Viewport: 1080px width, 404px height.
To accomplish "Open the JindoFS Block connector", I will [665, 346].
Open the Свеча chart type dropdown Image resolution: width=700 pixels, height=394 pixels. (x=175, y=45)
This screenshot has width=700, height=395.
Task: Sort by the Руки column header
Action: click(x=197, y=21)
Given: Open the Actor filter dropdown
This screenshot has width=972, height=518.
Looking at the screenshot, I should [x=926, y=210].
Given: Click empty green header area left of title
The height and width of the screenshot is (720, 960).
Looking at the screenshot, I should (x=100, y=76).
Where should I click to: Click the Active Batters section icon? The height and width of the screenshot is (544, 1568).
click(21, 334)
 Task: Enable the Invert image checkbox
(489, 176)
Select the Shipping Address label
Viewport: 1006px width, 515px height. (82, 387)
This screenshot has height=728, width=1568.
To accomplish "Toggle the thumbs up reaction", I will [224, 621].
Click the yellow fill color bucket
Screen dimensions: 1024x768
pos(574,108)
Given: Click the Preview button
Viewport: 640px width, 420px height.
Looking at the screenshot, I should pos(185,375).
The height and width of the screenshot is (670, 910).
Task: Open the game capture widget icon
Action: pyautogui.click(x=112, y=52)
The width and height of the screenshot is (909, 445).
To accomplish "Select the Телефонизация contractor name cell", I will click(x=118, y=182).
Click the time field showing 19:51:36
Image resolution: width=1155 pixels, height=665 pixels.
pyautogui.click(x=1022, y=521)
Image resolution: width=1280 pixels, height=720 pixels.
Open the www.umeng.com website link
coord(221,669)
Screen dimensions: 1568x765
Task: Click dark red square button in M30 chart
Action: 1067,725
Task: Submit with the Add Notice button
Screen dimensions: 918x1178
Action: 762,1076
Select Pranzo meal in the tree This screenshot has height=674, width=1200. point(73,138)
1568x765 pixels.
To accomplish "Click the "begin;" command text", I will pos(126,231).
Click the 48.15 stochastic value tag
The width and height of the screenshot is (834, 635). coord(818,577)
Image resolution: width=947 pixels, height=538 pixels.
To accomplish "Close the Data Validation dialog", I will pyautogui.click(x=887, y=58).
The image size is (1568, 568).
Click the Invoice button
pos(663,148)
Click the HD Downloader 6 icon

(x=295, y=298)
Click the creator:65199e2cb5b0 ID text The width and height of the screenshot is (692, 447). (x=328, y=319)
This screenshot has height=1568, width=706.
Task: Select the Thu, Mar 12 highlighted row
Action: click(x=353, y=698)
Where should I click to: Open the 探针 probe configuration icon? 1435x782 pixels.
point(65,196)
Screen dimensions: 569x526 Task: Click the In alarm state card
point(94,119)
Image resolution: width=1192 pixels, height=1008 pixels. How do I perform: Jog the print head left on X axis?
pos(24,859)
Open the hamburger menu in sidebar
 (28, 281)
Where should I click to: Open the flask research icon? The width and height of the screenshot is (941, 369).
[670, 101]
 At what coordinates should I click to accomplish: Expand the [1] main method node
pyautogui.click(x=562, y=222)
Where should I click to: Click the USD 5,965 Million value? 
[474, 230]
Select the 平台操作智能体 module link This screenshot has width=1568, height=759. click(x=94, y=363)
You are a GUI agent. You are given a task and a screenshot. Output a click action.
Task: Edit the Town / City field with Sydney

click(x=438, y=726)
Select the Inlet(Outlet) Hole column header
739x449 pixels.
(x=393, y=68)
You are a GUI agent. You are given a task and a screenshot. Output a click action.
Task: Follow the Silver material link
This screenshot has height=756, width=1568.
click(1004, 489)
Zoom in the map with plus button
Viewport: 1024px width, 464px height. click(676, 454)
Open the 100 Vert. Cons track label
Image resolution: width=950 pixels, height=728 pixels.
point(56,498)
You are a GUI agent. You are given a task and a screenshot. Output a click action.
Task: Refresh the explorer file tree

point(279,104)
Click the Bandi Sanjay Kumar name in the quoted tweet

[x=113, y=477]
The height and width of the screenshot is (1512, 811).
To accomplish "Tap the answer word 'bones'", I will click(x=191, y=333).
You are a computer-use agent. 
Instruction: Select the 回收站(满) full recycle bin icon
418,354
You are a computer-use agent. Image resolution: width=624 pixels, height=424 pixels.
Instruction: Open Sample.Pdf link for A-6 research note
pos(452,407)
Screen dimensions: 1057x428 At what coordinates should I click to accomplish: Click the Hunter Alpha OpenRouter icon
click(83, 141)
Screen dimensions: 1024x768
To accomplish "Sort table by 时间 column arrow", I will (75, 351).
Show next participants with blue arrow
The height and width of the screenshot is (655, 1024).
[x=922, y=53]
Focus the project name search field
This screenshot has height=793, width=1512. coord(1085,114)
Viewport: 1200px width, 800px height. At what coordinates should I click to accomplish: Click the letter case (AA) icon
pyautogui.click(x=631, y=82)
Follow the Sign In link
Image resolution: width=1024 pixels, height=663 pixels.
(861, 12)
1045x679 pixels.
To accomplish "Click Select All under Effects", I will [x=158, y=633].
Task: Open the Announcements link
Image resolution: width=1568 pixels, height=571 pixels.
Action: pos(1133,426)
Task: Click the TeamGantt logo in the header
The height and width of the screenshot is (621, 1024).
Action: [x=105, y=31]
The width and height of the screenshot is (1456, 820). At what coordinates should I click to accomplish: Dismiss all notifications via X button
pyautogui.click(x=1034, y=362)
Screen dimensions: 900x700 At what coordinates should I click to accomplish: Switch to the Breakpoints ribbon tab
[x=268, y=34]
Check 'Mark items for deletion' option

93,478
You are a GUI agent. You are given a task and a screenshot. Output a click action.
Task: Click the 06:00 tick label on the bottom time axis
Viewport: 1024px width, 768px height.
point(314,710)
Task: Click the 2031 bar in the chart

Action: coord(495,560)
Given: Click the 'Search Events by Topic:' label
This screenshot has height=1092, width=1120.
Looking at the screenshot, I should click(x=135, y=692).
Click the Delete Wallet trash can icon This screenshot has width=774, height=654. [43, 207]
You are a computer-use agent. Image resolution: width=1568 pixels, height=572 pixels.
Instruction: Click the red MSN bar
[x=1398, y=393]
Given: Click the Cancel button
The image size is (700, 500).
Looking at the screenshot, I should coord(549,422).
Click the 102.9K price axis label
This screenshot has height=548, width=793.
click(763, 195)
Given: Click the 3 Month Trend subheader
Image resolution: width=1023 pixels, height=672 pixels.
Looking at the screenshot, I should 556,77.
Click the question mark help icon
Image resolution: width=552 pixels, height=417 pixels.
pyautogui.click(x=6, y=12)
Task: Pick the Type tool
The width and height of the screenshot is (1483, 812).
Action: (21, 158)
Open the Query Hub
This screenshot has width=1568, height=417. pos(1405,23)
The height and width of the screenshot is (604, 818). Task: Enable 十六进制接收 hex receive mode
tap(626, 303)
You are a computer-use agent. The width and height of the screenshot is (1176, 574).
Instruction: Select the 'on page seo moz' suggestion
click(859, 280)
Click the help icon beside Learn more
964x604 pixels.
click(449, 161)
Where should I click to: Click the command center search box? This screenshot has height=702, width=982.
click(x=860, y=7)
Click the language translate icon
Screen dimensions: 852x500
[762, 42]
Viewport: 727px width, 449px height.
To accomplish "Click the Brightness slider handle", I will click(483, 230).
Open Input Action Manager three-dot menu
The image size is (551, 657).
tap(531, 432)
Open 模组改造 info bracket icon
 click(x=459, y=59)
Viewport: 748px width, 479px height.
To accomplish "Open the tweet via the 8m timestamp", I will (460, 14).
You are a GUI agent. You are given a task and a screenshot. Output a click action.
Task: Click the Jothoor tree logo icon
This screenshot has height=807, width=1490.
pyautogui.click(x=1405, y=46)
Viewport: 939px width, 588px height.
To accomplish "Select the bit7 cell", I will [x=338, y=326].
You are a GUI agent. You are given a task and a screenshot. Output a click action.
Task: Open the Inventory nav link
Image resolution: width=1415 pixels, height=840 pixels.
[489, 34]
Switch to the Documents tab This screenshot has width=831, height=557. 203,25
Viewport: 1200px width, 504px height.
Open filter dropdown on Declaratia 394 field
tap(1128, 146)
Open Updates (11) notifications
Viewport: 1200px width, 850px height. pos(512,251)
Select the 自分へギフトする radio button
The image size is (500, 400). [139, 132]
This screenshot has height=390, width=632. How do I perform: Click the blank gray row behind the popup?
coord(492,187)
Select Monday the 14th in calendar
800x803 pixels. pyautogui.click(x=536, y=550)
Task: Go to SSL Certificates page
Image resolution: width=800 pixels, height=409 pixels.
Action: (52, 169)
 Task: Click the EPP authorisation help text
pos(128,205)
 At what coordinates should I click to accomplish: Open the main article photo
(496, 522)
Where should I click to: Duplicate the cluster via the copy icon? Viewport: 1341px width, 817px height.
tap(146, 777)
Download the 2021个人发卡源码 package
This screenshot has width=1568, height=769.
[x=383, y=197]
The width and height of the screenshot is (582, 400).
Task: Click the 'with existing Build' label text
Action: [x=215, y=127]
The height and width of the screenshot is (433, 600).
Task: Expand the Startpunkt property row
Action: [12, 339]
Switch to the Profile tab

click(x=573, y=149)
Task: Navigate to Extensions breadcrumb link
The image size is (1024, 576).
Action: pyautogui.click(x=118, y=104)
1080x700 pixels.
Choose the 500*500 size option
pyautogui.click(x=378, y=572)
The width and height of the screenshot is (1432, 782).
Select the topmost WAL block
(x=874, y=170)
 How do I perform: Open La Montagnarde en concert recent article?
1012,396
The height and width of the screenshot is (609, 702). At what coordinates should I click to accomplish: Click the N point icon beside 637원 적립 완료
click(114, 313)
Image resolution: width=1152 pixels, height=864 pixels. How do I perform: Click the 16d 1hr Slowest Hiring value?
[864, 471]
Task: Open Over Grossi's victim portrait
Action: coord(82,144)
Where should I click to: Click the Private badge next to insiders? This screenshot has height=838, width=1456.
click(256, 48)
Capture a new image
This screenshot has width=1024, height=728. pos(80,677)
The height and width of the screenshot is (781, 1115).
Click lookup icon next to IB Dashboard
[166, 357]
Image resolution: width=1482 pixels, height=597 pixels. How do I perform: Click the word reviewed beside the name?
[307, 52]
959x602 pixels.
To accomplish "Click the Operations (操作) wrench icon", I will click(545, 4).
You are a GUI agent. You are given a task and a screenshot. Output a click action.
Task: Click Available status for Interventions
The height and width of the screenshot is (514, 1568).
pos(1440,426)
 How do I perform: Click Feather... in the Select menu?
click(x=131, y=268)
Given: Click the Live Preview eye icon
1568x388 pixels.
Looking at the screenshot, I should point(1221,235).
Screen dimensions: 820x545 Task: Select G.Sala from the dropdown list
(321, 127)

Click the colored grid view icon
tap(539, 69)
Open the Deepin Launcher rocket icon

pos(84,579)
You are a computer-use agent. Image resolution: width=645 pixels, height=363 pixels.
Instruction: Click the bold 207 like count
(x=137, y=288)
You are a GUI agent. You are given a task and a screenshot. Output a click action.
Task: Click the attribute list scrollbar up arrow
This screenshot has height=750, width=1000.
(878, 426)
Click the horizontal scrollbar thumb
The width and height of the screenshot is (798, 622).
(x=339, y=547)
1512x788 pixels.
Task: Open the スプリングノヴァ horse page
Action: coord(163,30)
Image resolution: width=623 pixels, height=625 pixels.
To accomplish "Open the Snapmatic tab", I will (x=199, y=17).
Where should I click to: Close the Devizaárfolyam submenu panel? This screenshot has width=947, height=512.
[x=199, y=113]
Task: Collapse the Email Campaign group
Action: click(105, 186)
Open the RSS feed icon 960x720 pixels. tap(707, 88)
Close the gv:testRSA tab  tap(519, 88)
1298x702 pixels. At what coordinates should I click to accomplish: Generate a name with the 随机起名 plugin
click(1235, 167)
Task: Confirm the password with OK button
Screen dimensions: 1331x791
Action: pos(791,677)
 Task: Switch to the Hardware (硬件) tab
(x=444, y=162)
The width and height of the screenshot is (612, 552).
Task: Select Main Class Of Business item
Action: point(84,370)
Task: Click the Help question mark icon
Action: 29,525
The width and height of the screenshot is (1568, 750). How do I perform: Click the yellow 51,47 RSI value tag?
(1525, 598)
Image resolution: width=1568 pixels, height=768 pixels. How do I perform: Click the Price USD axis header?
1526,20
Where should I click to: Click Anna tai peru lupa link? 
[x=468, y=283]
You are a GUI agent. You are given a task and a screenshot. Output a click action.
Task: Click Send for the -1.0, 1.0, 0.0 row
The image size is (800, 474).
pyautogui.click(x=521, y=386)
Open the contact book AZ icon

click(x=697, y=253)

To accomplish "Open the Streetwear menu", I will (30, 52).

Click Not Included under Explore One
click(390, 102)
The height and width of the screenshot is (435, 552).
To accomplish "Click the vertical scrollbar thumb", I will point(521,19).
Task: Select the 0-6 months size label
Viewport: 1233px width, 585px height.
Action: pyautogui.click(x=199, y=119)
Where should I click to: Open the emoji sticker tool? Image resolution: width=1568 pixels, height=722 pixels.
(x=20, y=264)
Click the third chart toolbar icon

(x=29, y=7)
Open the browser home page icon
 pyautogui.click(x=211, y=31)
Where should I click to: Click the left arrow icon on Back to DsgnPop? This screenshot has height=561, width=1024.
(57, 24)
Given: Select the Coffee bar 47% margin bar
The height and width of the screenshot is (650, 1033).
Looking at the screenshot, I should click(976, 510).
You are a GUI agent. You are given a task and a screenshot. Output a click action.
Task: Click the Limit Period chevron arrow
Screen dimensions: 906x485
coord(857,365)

.....

▶ [Problem description] Copy out each line of the data that holds the string "computer".

▶ [Answer section]
You are a computer-use agent. 
You are a computer-use agent. Image resolution: width=624 pixels, height=424 pixels.
You are a computer-use agent. Image resolution: width=1568 pixels, height=572 pixels.
You are a computer-use agent. The width and height of the screenshot is (1176, 574).
You are a computer-use agent. Image resolution: width=645 pixels, height=363 pixels.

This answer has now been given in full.